It seems like we might have a bias in the number of samples towards 0s and 1s for Beta(0.01, 0.01) for these builds on the GPU. While it should be 50:50, it is 60:40 or 40:60 (still much less than what was reported in #15738). I don't see this imbalance locally on ubuntu 16.04 with CUDA 10 though.

I have decreased the precision, but just noting that the imbalance issue reported in #15738 for GPU isn't fixed with this PR and still exists for certain builds. I'll need more help debugging that, because I can't seem to reproduce it.

…-sample

neerajprad · 2019-02-28T19:20:28Z

The recent failures are unrelated, and related to the build.

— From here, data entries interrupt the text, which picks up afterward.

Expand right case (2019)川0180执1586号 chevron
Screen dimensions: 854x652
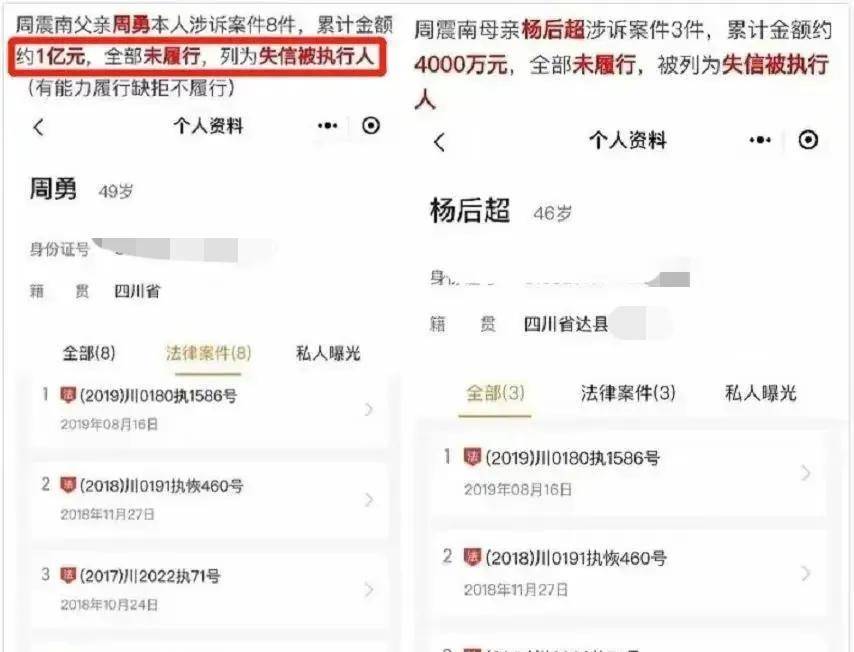(x=806, y=473)
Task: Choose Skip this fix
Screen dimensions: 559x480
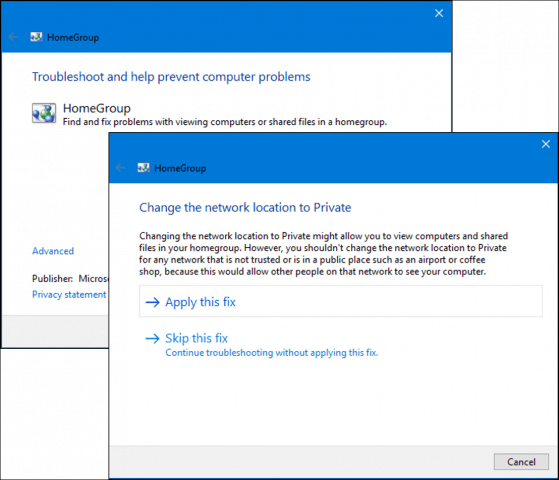Action: (196, 338)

ezyang · 2019-03-06T18:30:24Z

@fritzo I'll merge this on your say so.

fritzo

LGTM Thanks for fixing this!

@ezyang I am happy with the tests and math, but my C++ and CUDA is rusty. I see no errors but I defer to you for C++/CUDA nitpicking.

facebook-github-bot

@ezyang is landing this pull request. If you are a Facebook employee, you can view this diff on Phabricator.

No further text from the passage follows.